I think you get the point. These are all big doctrinal issues. Christians, at least a certain significant percentage of them, have always changed their views on core issues as they matured and grew in the faith. (Heck, in this sense, the reformers we all admire, Luther, Calvin, Zwingli, the Wesley Bros., were Deconstructors.)  I suppose there are some out there who got born-again at 7 years of age and died at 87 having never rethought a single doctrine of whatever stream or denomination they were born into, but I haven’t met any. 

2. The Abused and Disbelieved

The second way I hear “Deconstruction” used occurs within a very sad and serious space. Many people have experienced some form of abuse inside the church communities in which they planted their lives. That abuse is sometimes spiritual and sometimes sexual. And in far too many cases, if these people somehow found the courage to come forward, instead of redemptive arms of love and healing, they experienced shunning, victim blaming, and other forms abuse and gaslighting. And often, a circling of the wagons to protect the abuser.

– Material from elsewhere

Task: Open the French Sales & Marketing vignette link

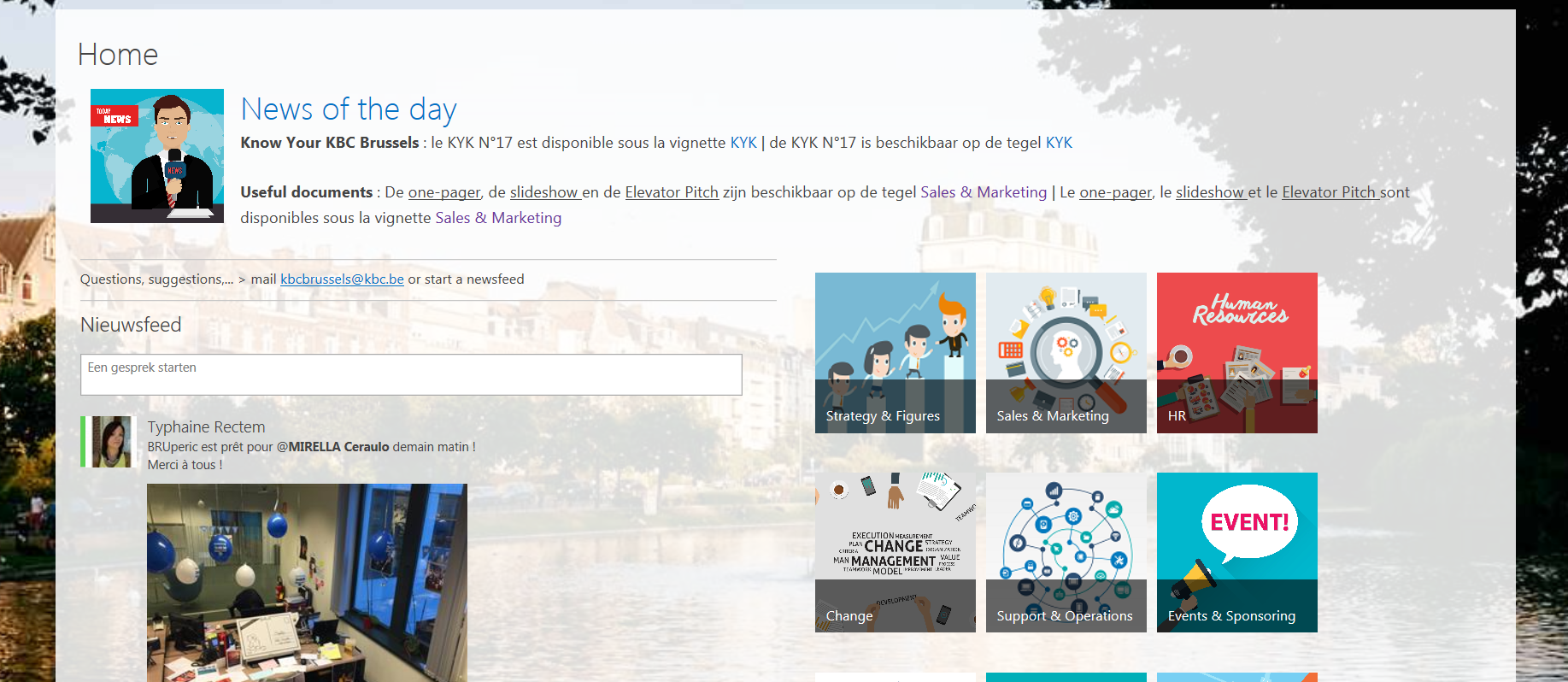Action: coord(498,218)
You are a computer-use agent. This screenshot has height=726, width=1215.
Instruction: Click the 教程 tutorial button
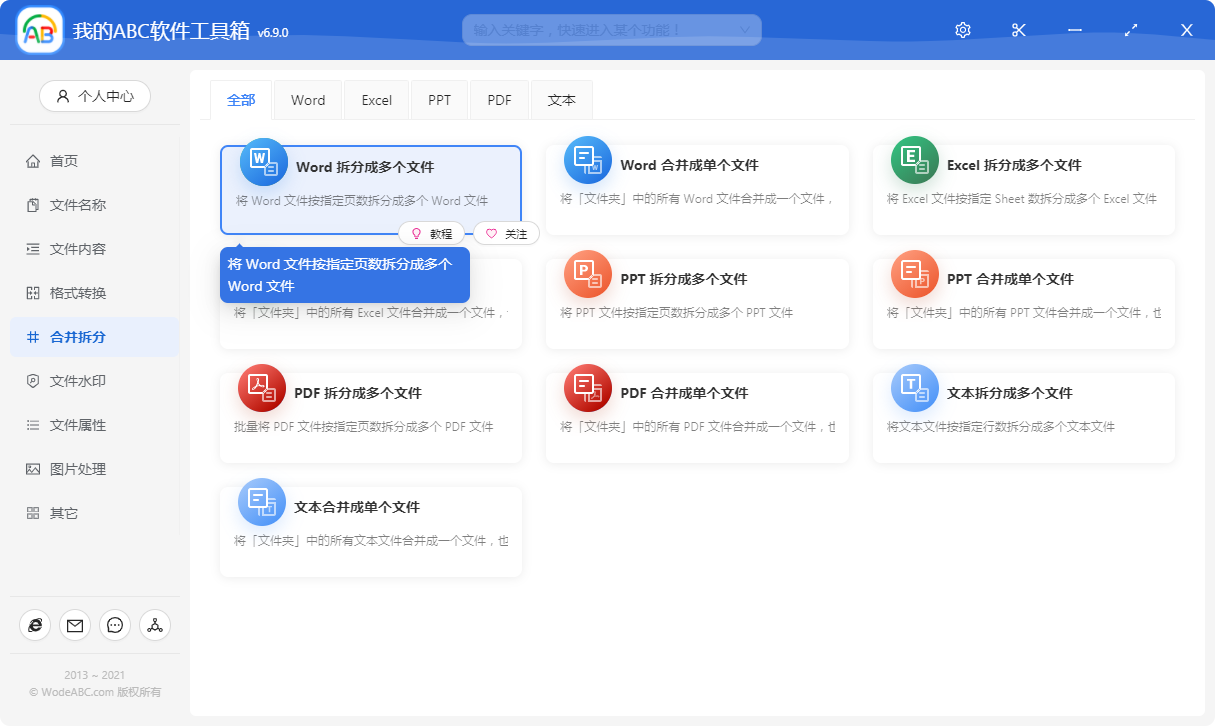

Frequently that abuse was at the hands of the lead pastor. And because of the nature of the predominant model of “church” that I laid out in that white paper I mentioned above, there is no context or pathway for accountability for the abuser. 

In a recent Facebook comment, I wrote: “I’ve spent much of the last 40 years working with and for and around high profile leaders. Rare is the one who intentionally keeps some people close who are willing and permissioned to plainly tell him when he’s being a dolt or a jerk. Or a lech. Most are surrounded only by people with powerful incentives (employment, prestige, acceptance, etc.) to keep the party going. I said “rare” not non-existent. I know, and know of, wise leaders who are quite intentional about staying accountable. But we won’t hear about them in the news.”

In the wake of this under-recognized phenomenon, we have a growing sea of people who still love Jesus but aren’t sure they love His churches. And as a result, aren’t sure they believe much, or any, of what those churches have told them about what a life in Jesus looks like. 

They sense deeply that they were built for community but they, correctly, cannot believe that what they’ve experienced is what a good, loving God had in mind for that term.

They’ve lost their faith. (Note that I didn’t say they’ve lost their salvation.) They are understandably angry. They’re wounded. They’re confused. They are sheep without a shepherd. And sheep cut off from the flock are oh, so very vulnerable. 

They need our compassion, not our offendedness. They need our understanding not our tribalism. They need to have redemptive love applied and healthy New Covenant communities modeled. 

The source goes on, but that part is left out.